If you like that, along with some bounding main thrown in, then bully for you, you will have a half of a book of it.

Then, when you are ready for a final throw-down, the ship takes in a shipwrecked lifeboat full of sailors and one tiny, ever-so-womanly woman, and COINCIDENCE of COINCIDENCES, she is known to Humphrey as a fellow writer. And BACK OF DAINTY HAND TO DEWY FOREHEAD! Wolfy attempts to force his perfect self upon her. And does Humphrey save his damsel from a fate worse than death? Well, he tries but in the end, Wolfy gets a headache. REALLY!

So, instead of a throwdown, Humphrey and his chaste, chaste lady escape in a lifeboat, get blown to an uninhabited island and spend the rest of the book plotting and effecting their escape and salvation. Do they get it on? Hell No. Is there a lot of talk about windlasses and halyards, riggings and hoisting tackles? Oh, yes.

Wait, no more Wolfy? Why, yes. COINCIDENCE of COINCIDENCE of COINCIDENCES, the ship wrecks upon the very (up to now) uninhabited cove in which the two lovebirds landed, as the ONLY SURVIVOR. So THEN, do they throw down? No, because Wolfy has a TUMOR. WHAT?

I know. Ridiculous. I think Mr. London gave up half way and finished it because he owed his publisher another book. I’m re-mad just writing this.

Consider this your warning. Read Call of the Wild.

Saturday, November 19, 2011

$12 Book Report: Damned If You Do.

(I know. My book and movie reviews are usually of the $3 variety, but I didn’t want to wait for the paperback of Damned by Chuck Palahniuk.)

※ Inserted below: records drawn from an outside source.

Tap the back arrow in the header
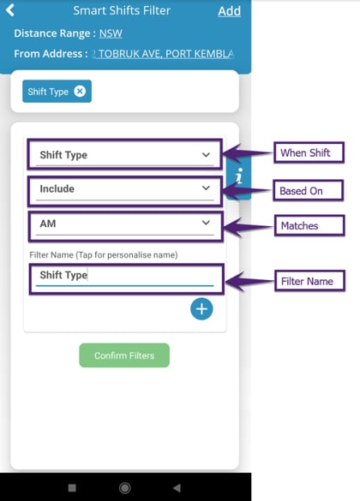coord(10,10)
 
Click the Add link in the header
coord(229,11)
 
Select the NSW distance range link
coord(111,33)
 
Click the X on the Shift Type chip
coord(80,92)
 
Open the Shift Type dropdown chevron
coord(206,155)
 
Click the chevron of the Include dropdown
coord(206,188)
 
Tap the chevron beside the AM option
coord(206,223)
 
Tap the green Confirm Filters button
coord(124,355)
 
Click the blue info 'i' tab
coord(238,176)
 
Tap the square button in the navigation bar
coord(72,487)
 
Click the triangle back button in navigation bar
coord(177,487)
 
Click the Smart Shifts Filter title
coord(122,10)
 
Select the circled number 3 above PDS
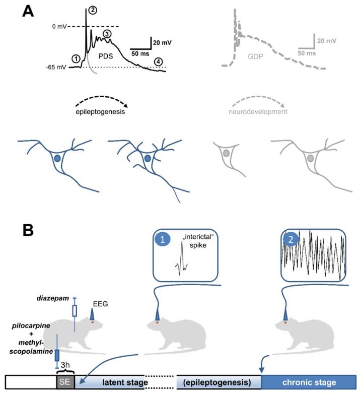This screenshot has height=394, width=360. coord(107,34)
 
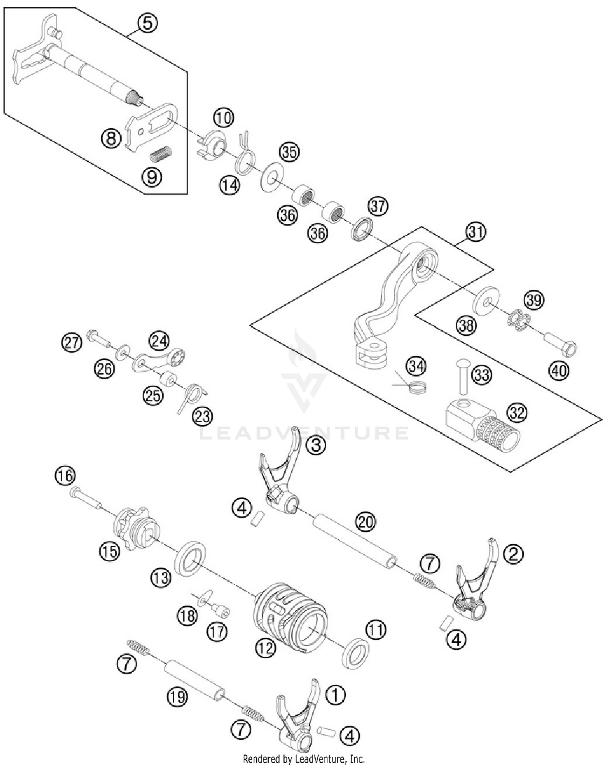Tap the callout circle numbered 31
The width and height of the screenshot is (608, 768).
tap(475, 232)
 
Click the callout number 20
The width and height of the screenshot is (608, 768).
tap(365, 522)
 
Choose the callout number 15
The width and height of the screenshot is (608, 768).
tap(110, 551)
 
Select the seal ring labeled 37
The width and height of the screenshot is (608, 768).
tap(361, 229)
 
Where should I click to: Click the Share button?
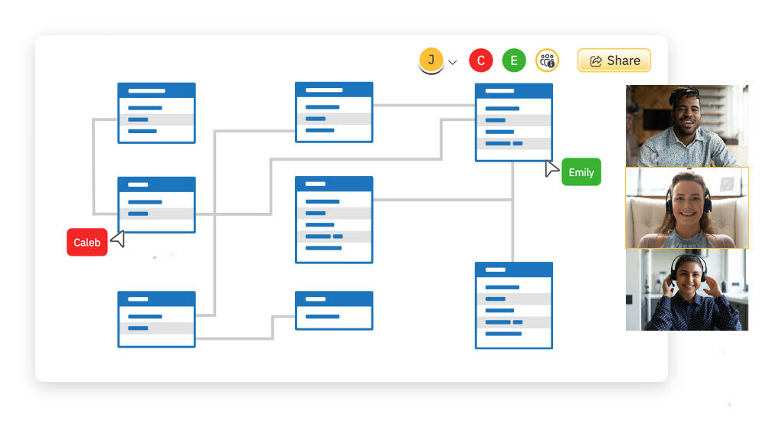pyautogui.click(x=614, y=60)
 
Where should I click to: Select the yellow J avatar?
pyautogui.click(x=431, y=60)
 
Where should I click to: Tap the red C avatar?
pyautogui.click(x=480, y=60)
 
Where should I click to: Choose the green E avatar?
pyautogui.click(x=514, y=60)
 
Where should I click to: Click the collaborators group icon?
pyautogui.click(x=547, y=60)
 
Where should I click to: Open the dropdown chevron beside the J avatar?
pyautogui.click(x=452, y=62)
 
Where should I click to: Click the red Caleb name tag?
pyautogui.click(x=87, y=243)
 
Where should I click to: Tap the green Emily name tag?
pyautogui.click(x=581, y=172)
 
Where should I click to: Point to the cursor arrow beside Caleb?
pyautogui.click(x=118, y=239)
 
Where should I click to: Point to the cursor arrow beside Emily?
pyautogui.click(x=552, y=168)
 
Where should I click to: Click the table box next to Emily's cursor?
pyautogui.click(x=513, y=122)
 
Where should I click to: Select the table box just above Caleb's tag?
pyautogui.click(x=156, y=204)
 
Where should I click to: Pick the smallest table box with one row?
pyautogui.click(x=334, y=310)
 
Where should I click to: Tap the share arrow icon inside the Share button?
pyautogui.click(x=594, y=61)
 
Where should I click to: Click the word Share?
pyautogui.click(x=623, y=60)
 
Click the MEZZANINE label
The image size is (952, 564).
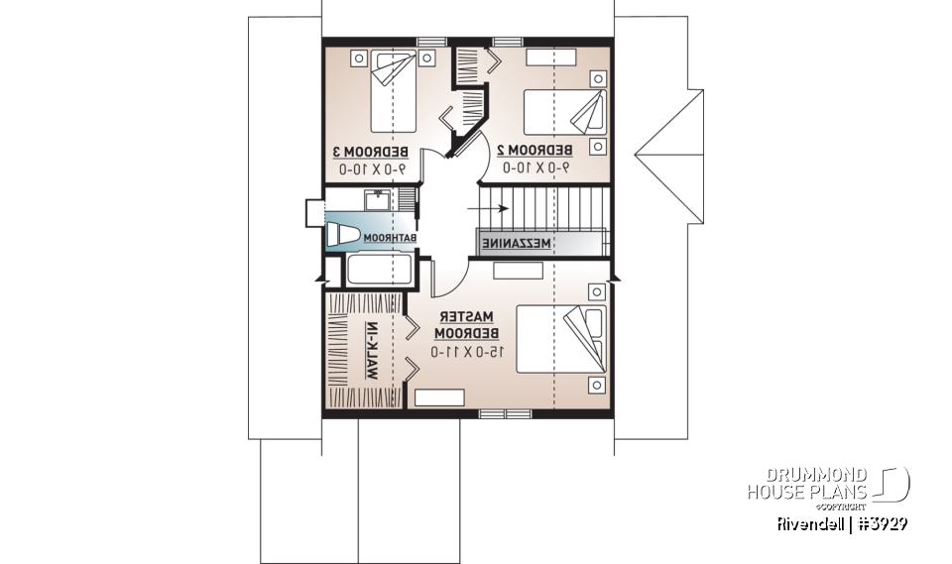[x=517, y=243]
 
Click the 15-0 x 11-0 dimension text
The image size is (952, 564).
[x=468, y=351]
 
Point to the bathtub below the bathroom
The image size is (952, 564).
[x=378, y=269]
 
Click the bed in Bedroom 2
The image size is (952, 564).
[x=562, y=111]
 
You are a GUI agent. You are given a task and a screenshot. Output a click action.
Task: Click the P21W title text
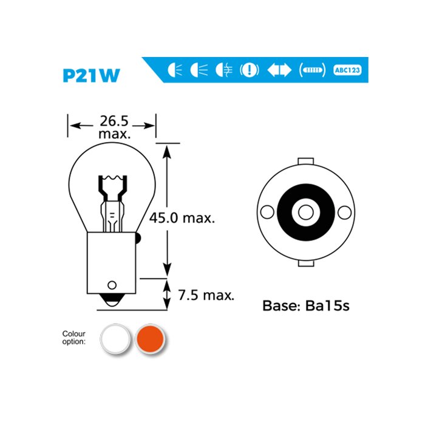pos(91,75)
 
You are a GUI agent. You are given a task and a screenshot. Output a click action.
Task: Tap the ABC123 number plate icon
pos(350,70)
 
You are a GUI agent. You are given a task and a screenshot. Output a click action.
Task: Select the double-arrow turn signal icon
pos(279,70)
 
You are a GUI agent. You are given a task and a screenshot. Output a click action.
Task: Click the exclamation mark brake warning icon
pos(250,70)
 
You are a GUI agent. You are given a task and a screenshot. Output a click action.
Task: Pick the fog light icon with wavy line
pos(223,70)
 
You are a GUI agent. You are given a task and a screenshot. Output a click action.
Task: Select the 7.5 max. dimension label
pos(206,296)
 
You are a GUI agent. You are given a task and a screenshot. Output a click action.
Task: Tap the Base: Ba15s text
pos(305,305)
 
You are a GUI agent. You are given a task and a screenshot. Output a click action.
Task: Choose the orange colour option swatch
pos(148,338)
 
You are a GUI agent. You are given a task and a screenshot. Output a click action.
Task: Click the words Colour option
pos(74,338)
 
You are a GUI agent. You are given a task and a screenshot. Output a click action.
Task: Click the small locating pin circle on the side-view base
pos(112,285)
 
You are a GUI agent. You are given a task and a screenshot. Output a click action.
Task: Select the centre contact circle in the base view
pos(305,213)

I’ve followed Chuck Palahniuk since his unknown days. I am one of the few who can honestly say I read Fight Club before it became Brad Pitt’s Fight Club. I still follow his work, although, when he takes artistic chances (which artists should), I may not always choose to take those chances with him. And some of his later works, such as Rant, I found stuffed with great ideas and characters, but too full of plot holes to be taken seriously. Let’s just say I’m an affectionate critic. Or a skeptical fan.

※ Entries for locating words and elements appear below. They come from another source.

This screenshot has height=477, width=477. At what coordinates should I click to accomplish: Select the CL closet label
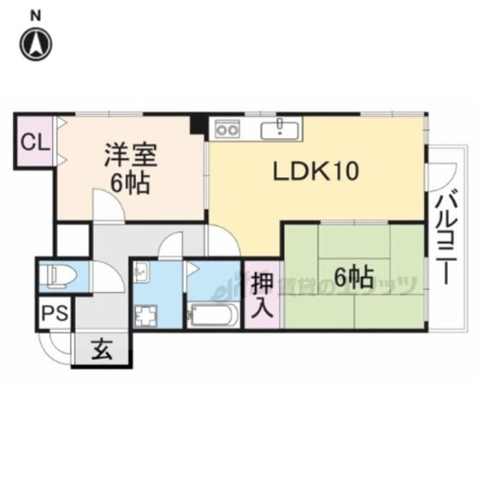(34, 142)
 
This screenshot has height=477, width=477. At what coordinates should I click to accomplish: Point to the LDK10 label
(316, 172)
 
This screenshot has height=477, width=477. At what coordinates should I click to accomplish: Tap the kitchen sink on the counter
(282, 128)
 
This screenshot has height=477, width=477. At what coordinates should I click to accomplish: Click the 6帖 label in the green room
(352, 278)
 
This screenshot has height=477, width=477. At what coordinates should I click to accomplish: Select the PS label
(54, 313)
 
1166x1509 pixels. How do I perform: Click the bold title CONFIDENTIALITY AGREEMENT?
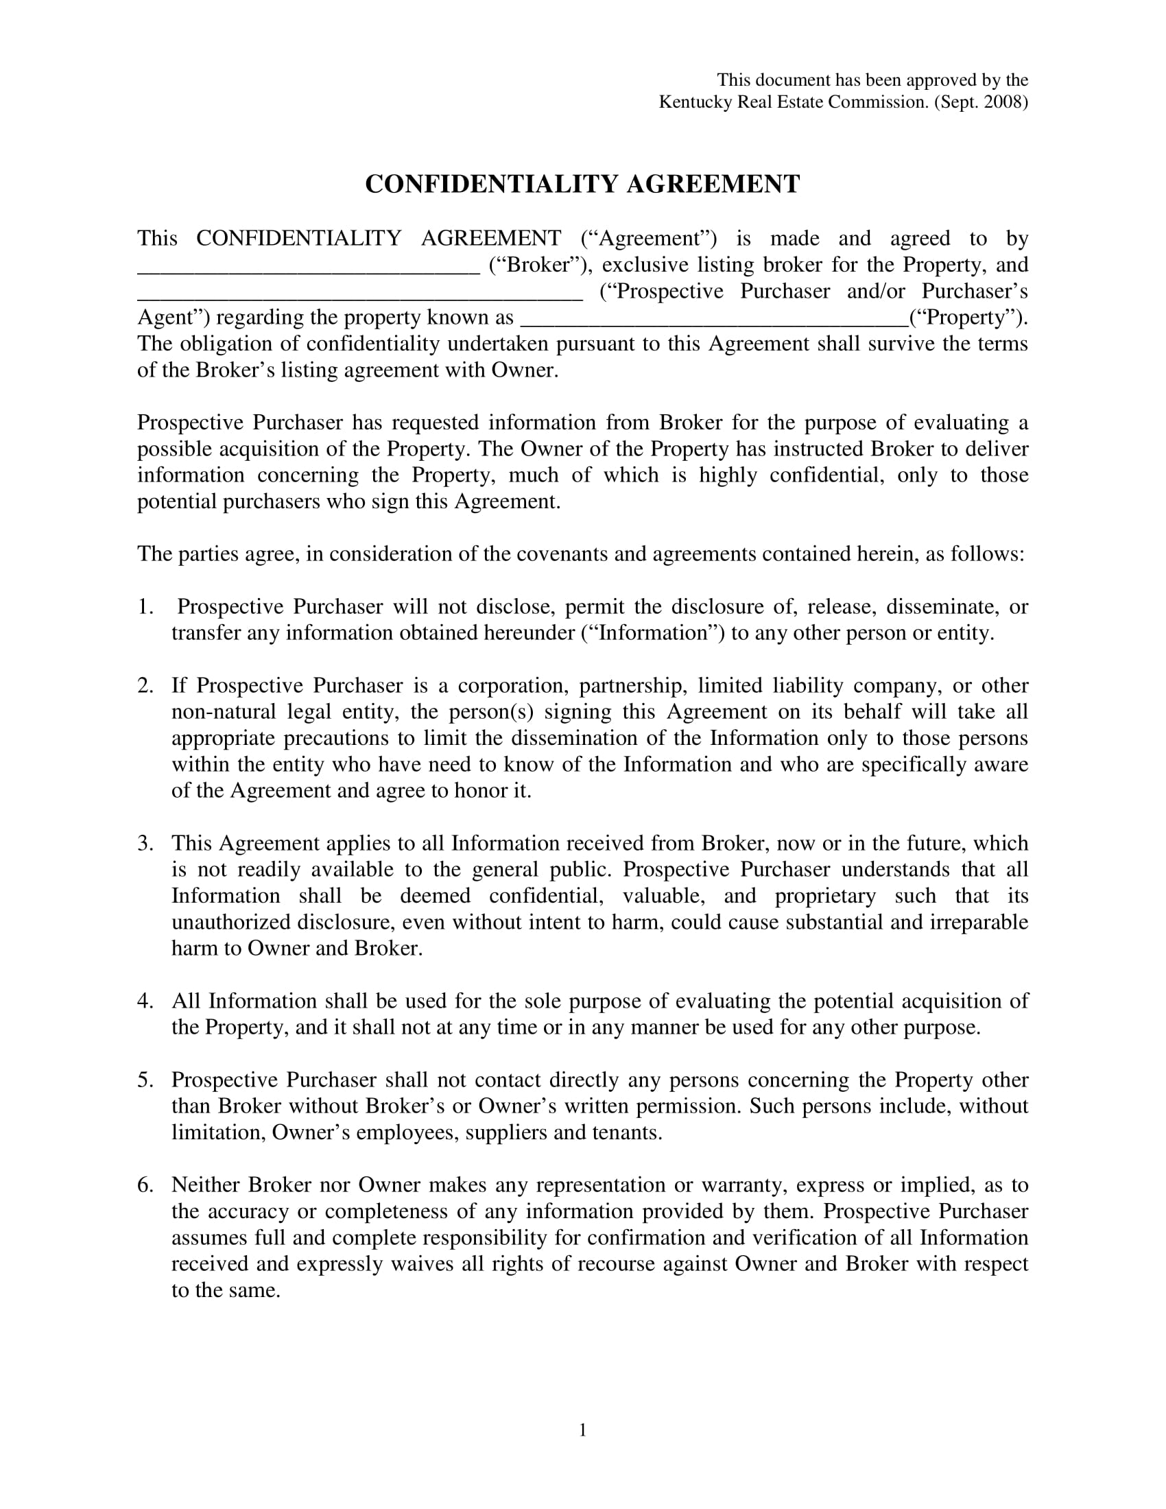coord(582,185)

His newest book, Damned, has an interesting premise and a 13-year-old girl as a protagonist. His last try at a feminine protagonist, Diary, was uneven at best. I was curious to see if he could pull this off (although by choosing a pre-pubescent girl, he at least made it a little easier on himself, difference-from-males-wise).

So here’s what I think, in short, because I hate long book and movie reviews that could serve as a miniature version of the book or movie. None of that here.

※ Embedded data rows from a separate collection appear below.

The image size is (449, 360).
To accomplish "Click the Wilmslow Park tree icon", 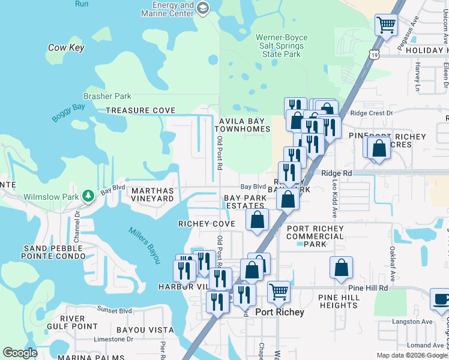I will click(88, 196).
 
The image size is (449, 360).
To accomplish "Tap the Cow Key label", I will click(66, 47).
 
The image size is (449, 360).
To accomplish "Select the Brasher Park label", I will click(107, 96).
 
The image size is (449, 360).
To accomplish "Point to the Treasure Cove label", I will click(140, 110).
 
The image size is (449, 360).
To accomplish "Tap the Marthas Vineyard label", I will click(148, 194).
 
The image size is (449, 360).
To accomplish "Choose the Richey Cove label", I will click(206, 223).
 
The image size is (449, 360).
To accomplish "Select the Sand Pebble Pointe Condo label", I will click(56, 253).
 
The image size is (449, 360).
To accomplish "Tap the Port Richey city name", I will click(279, 312).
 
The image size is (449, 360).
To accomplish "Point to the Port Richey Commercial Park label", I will click(315, 236).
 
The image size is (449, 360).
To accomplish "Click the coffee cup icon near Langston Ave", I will click(441, 298).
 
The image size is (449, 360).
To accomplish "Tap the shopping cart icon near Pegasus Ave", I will click(386, 25).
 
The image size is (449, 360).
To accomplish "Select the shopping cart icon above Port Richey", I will click(279, 292).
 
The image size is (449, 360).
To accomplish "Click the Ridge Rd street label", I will click(336, 173).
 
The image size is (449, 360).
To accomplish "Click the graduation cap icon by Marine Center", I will click(203, 8).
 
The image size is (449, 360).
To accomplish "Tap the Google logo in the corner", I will click(20, 353).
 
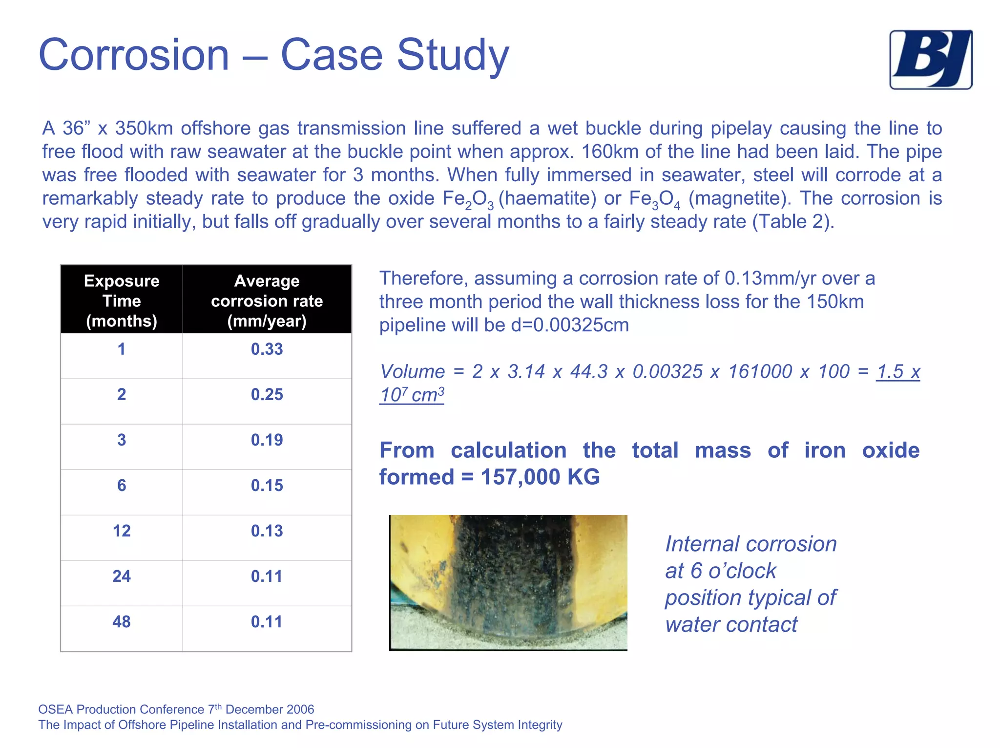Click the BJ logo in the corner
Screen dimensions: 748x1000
point(931,60)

Even though the book opens with our 13-year-old hero, Madison, in a filthy cage in Hell, and the wordsmithery is fun and, well, Diablo Cody-esque, I didn’t feel compelled to keep reading until about halfway through, where the one important bit of plot intrigue is revealed. From page 1 to page 124, our author relies on Madison’s snappy banter with her Hell-mates, her memories of her jet-setting parents and her tours through Palahniuk’s concept of Hell, which, if not exactly biblically based, is very Palahniuk-y, being equal parts jolly and gross. It’s a long set-up to the payoff. A slow burn. I understand. But it made the first half of the book less than a page turner.

By the end I was thoroughly on board. However, Palahniuk’s use of dropping the reader into a scene with few linear time-line cues gave the book a dream-like hue, and I became more than a little worried that I was heading toward one of those “and then she woke up smelling eggs and bacon” endings. Luckily, he did not disappoint me with one of those, but he disappointed in a larger way with the last sentence, as he certainly had not hinted that this would be a BOOK ONE in a SERIES.

My final thought was to wonder why he had not collaborated with an artist and made Madison’s story into a series of illustrated novels. His imaginative imagery of Hell and the super-hero qualities Madison eventually develops are ideally suited for illustration. Okay, Chuck, I’LL do it if you can’t find anybody else. But think about it. Pictures of Hell’s ever-growing lake of semen? The dunes of discarded nail clippings? A conquering 13-year-old heroine with a belt of spoils, including Hitler’s scalped mustache? That’s comic book stuff right there.